## Exercise description:
Could you set down only the lines from the one including "You are a computer-use" to the end of the records below, inclusive and exact, leaving pictures out?

[Source data]
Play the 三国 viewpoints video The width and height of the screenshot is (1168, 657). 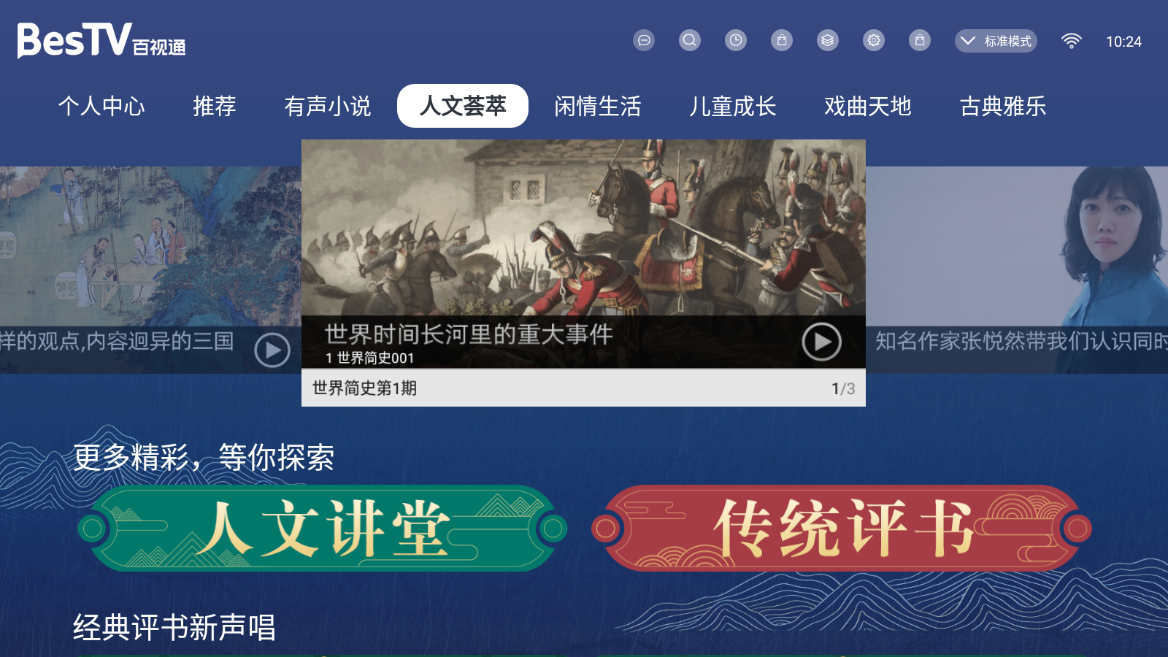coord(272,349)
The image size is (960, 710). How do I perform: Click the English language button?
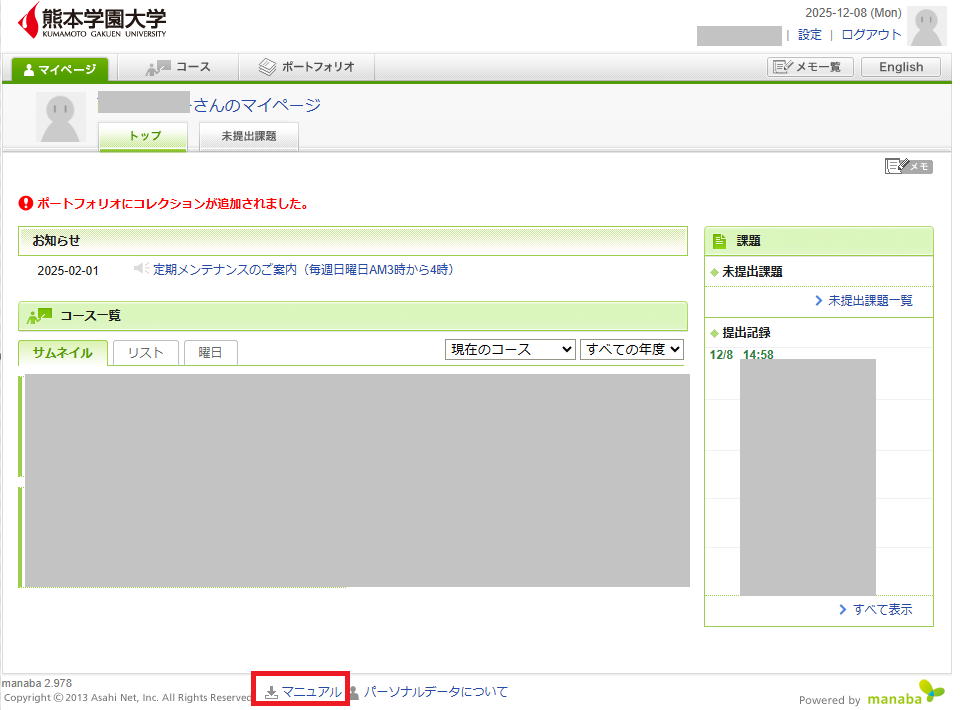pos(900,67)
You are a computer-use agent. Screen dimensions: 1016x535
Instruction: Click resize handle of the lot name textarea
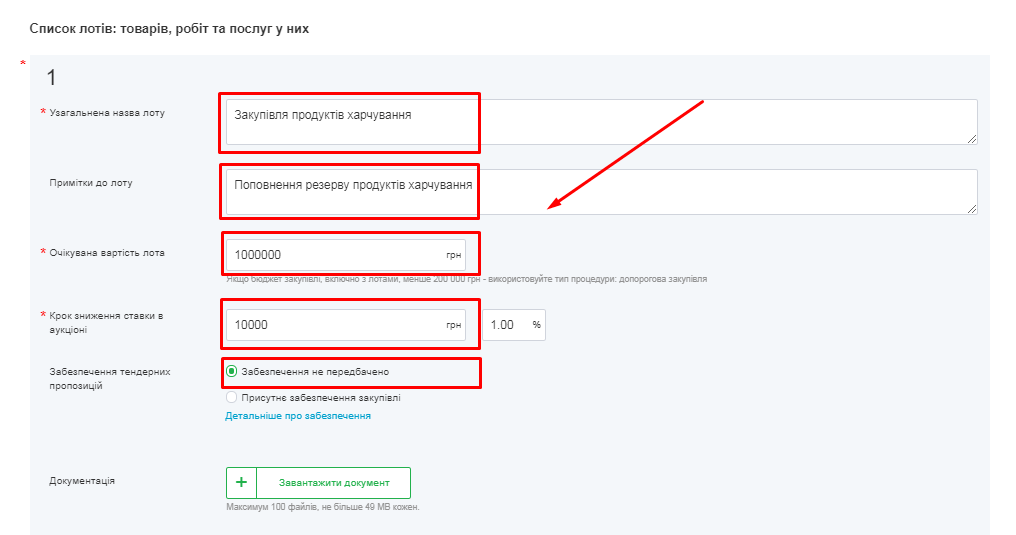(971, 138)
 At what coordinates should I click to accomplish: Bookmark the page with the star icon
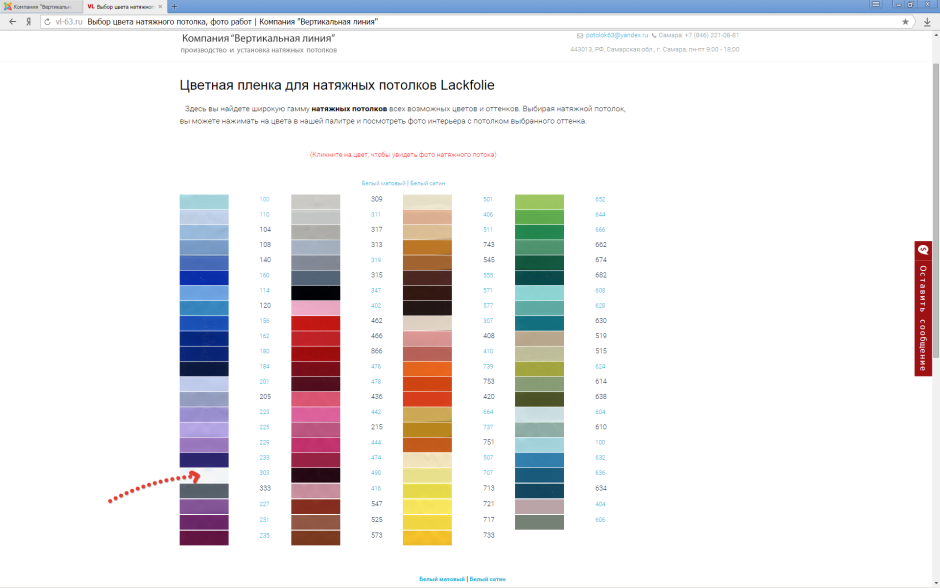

## Solution for this problem:
You are a computer-use agent. Screen dimensions: 1016x535
Instruction: Click resize handle of the lot name textarea
(971, 138)
 At what coordinates should I click to accomplish: Bookmark the page with the star icon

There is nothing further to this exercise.